(Collected data entries)
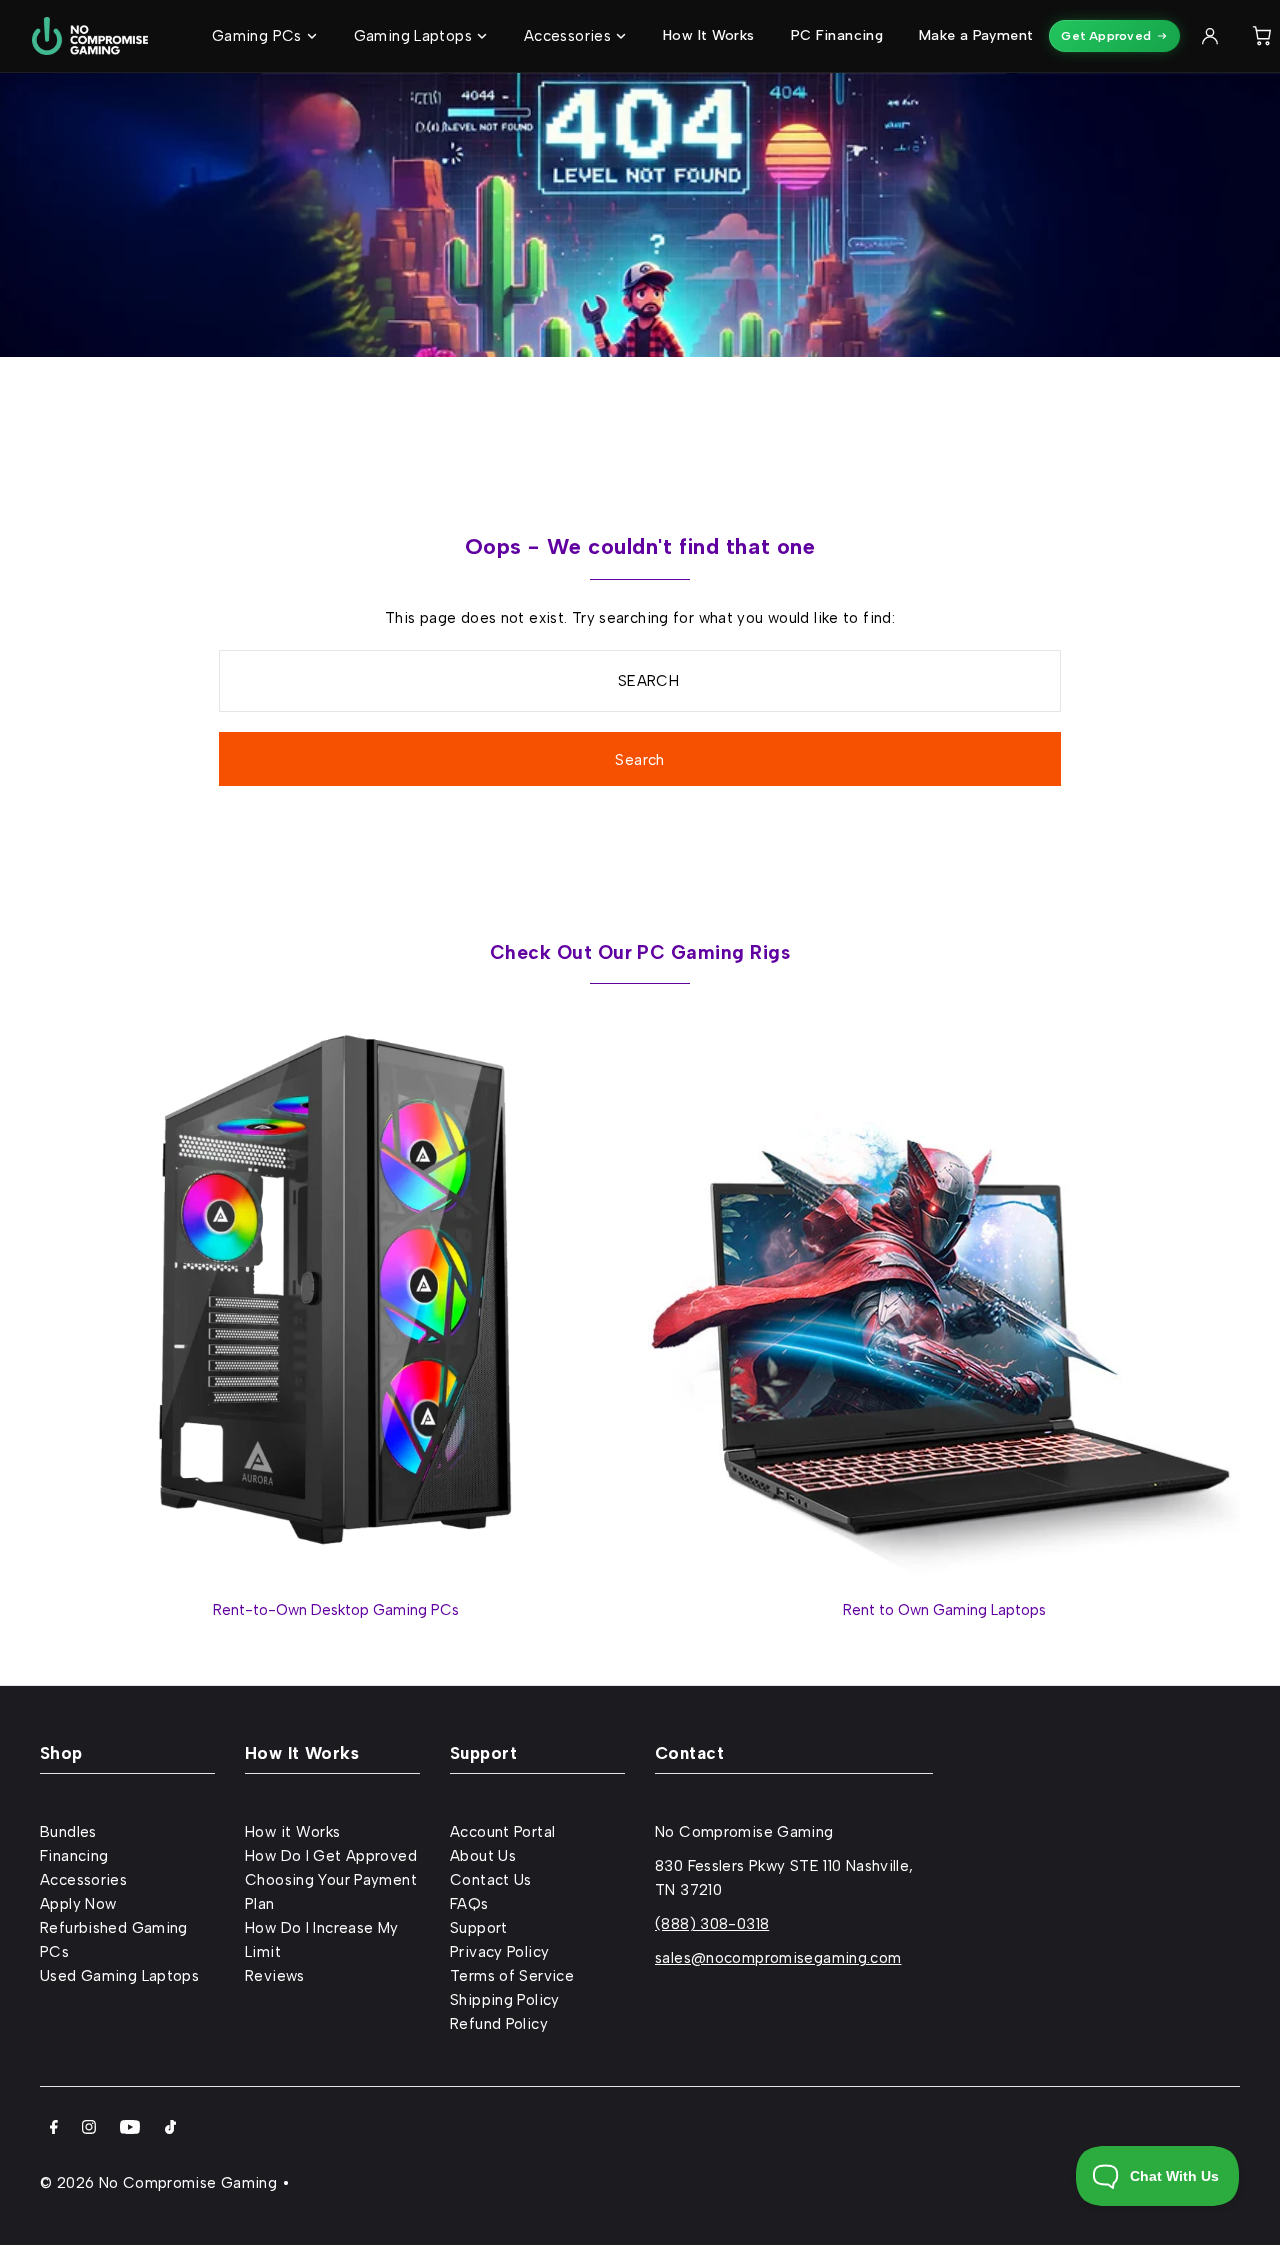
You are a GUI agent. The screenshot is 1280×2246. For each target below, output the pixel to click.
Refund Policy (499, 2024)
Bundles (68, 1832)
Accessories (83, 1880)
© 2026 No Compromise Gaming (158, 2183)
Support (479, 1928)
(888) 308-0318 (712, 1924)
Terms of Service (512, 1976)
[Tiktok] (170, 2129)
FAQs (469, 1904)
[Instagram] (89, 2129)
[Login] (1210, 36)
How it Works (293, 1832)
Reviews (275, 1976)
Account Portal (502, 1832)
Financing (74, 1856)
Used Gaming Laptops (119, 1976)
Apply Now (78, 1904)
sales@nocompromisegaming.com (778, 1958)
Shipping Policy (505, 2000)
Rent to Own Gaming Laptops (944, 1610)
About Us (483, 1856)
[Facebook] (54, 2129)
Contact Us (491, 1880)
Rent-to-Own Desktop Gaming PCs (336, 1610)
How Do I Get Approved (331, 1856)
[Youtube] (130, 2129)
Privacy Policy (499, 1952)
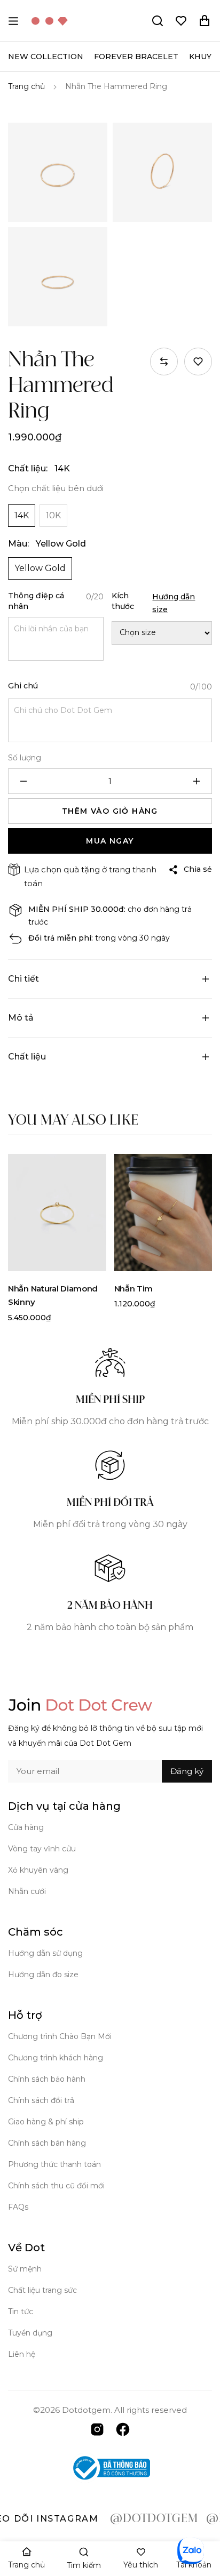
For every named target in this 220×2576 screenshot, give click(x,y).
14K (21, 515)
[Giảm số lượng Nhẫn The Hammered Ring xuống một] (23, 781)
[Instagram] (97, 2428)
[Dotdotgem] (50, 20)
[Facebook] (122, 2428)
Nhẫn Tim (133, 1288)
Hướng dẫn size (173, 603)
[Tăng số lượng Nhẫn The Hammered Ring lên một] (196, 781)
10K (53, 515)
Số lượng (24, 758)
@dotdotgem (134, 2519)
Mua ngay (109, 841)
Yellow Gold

- _PROBLEM TO SOLVE_
Scan the lines above for the word "screenshot". Return each one that has it.

- _RESULT FOR THIS TASK_
You are a GUI agent. The screenshot is 1280×2246. For each target below, output the pixel to click.
For every named target in this 220×2576 screenshot, give click(x,y).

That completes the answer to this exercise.